RUC statistics show that there have been 122 such incidents this year. Republican groups, mainly the Provisional IRA, have been responsible for 31 shootings and loyalists for 19.
This compares with figures for the first six months of l977, when republicans carried out four punishment shootings and loyalists 32. However, to keep the balance accurate, loyalists are thought to have carried out 44 of the 72 punishment beatings, republicans 28.
These attacks have received relatively little media attention, despite the efforts of groups like Families Against Intimidation and Terror. Journalists like myself (mea culpa) have tended to regard them as a deeply regrettable hangover from 30 years of violence, part of the long and painful progress towards normality in Northern Ireland.
We condemn them, but we still see them as part of the problems associated with policing which will only be cured, like so much else, with the implementation of the Belfast Agreement.
The first consideration must be one of common humanity, of revulsion for the grief and terror such episodes cause throughout the whole community. But the fact that such attacks have increased over the past year has extremely serious political implications for the period ahead.
The Mitchell Principles, setting out the conditions for participation in talks and the political process, specifically condemn punishment attacks and urge parties with links to paramilitary groups "to take effective steps to stop such activities". Earlier this year there was a major crisis in the talks process when the two governments decided that Sinn Fein should be banished for a week following the killing of a drug dealer in Belfast.
This week, as the Bill setting up the new Assembly and the political structures associated with it had its second reading in the House of Commons, the issue came up again.

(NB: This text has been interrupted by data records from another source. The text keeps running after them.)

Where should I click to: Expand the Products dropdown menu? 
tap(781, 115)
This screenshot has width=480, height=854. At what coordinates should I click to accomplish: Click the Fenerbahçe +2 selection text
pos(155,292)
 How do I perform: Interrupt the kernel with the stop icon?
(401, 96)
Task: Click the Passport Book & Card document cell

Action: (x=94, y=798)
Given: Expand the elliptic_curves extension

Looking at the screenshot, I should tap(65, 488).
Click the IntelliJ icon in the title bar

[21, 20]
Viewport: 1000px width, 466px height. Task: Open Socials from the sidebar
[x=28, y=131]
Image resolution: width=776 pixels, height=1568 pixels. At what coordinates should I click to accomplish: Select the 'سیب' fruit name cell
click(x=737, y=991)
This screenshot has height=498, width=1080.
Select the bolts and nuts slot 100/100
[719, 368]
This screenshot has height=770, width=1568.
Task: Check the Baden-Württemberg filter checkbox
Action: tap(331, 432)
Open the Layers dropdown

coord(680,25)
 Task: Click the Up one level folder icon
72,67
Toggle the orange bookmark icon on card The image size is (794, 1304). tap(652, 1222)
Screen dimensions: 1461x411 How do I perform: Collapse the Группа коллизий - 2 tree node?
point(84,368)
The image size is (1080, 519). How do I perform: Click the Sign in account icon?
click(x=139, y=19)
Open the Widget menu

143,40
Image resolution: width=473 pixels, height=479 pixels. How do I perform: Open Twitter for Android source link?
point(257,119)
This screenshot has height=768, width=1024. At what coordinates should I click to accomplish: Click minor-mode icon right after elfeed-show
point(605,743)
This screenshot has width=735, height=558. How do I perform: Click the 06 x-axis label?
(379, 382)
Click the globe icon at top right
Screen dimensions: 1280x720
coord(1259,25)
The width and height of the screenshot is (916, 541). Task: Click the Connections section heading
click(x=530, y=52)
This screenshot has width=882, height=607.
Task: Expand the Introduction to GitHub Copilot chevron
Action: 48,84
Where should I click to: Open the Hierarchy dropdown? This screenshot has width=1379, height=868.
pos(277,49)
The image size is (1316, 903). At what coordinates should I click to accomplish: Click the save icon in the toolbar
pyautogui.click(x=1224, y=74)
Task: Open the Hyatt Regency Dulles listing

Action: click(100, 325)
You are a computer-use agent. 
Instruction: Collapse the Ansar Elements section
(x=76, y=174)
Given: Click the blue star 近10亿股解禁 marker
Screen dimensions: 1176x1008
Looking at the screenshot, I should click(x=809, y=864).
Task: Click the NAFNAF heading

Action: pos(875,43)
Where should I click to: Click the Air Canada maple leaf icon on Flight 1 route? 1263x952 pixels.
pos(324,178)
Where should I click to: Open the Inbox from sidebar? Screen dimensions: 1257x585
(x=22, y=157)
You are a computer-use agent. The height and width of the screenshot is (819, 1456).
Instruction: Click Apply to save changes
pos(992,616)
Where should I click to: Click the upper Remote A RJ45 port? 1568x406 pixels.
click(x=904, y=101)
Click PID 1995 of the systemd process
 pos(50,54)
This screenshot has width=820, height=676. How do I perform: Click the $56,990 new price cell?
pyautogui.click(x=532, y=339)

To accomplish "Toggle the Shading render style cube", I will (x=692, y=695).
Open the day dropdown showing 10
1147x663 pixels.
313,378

David Trimble told MPs that if he were faced with an incident like that of Mr Kearney's murder, he would have no option but to move that Sinn Fein should be excluded from taking seats on the new executive.
What would the two governments do if this were to happen? How would Seamus Mallon react? The Deputy First Minister tried to smooth over the problem in parliament this week, but would find this much less easy if the Assembly was actually sitting. He is known and respected for his passionate commitment to the principles of non-violence, and his outspoken condemnation of the IRA is one of the main reasons that unionists trust him.
Other SDLP figures have been blunt about the political repercussions. Martin Morgan said the murder of Andy Kearney and other such attacks played right into the hands of those unionists who want to wreck the agreement. They will certainly increase the pressures on David Trimble to be tough on related issues like the decommissioning of paramilitary weapons.
Drumcree and the deaths of three small, irreplaceable children have forced a radical rethink within the Orange Order and right across the broader unionist community.
The courage of the Rev William Bingham in articulating that deep unease about the connection between the Orangemen's standoff and the deaths of the Quinn brothers, the resignation of other chaplains, the questions that have been asked publicly about where the Order is going, all these are important signals of hope from those bitter July days.
They do not comfort those who are left to grieve, but they make some sense of what happened for the rest of us.
We can only hope and pray that the death of Andy Kearney, although it has not caused the same public outcry, will encourage a similar process of re-examination and conscientious debate within the republican movement and the broader community which it represents.
If that happens, his death and the grief of his family will not have been entirely in vain.